It isn't that alien of an idea in my mind as most people here in the comments
seem to argue. I suppose if you used a function with only an "end" clause a
function would end up mostly like how one generally writes functions in most
functional languages, where a lot of functions are fully comprised of a
switch/match on the input. Maybe because the syntax is very Ruby-like you see
a lot of people here expecting more object-oriented design.

------
isaiahg
I think the concept of having conditionals at the end of functions is more
interesting than people here are giving credit. It could go a long way to
getting rid of incomprehensible nested if statements.
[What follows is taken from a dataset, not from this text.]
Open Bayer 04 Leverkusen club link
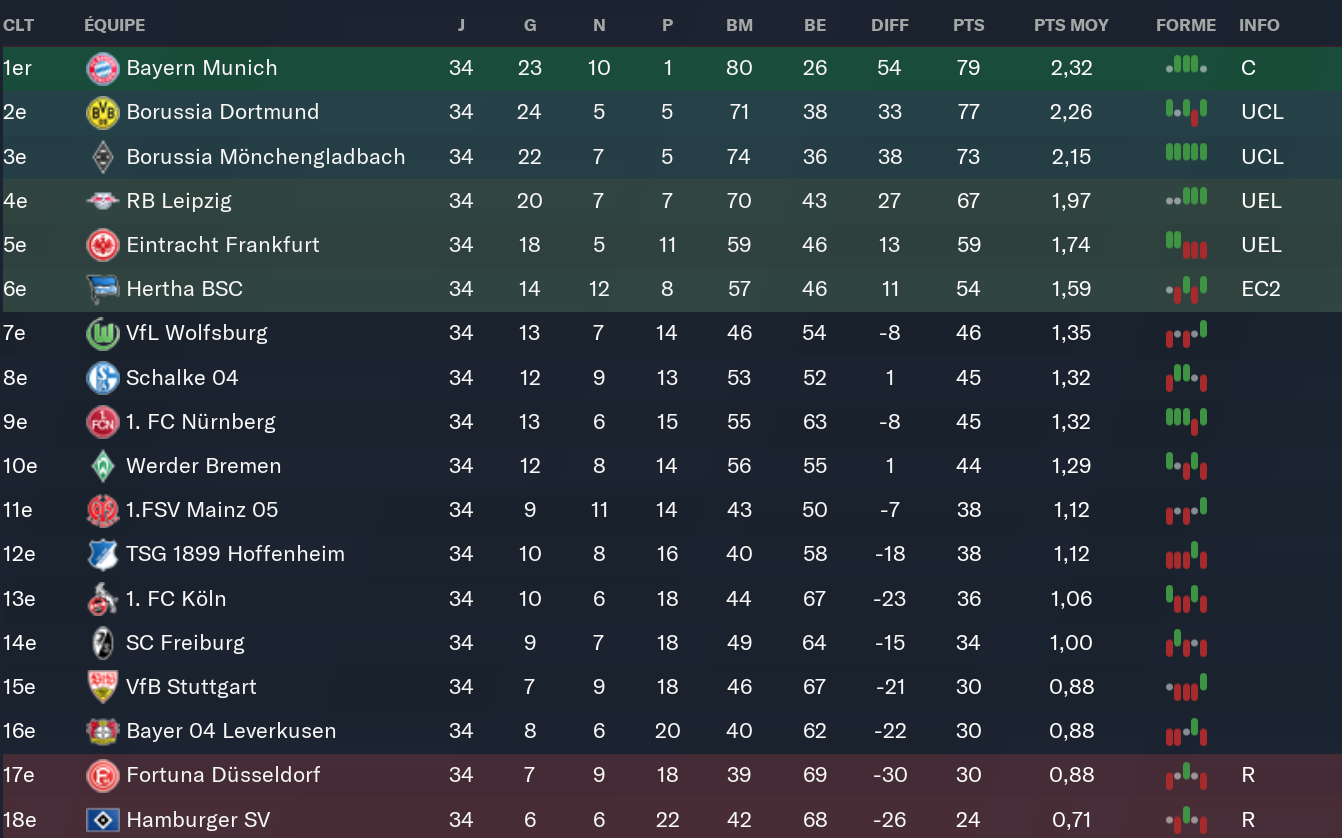The width and height of the screenshot is (1342, 838). (231, 731)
But all the aliases need to go. What's the point of having three aliases for
an import statement other than to confuse new programmers. It seems like one
of those ideas that seems good on paper, to include words from first
languages, but in the end it'll just end up confusing everybody.

------
rurban
Extremely simple and powerful. Functional languages are really superior.

The only thing I dislike are the blinking colored messages.

And maybe the list alias for array is extremely confusing, esp. when he wants
to add real lists later. Or lazy lists. json for dict maybe, why not.

------
nerdponx
What's with hard-coding the installation to /usr/local?

I'd rather have another "dot directory" like ~/.occultist than have some
random package manager take over my entire /usr/local.

------
tohuvavohu
The "Hello World" example says to run "hello.kaos" with "$ chaos dev.kaos".

Is the renaming from hello.kaos to dev.kaos intentional?

------
smoyer
Can this be compiled (and minimized) at some point or are we stuck with an
interpreter?

------
danielscrubs
You know those programmers that confuse CS and programming? This is what I
imagine they would come up with as they just don't have the tools of
formality.

------
unnouinceput
Influenced by:

    
    
        TypeScript's type safety
    
        Python's syntax, modules and extensibility
    
        JavaScript's availability
    
        Ruby's loops and blocks
    
        PHP's dedication to server-side
    
        Haskell's immutability
    
        C's speed
    
        NumPy's matrix arithmetics
    
        Perl's regex engine
    

Ehh, they forget to add another:

Will be used for exactly zero real-life production projects.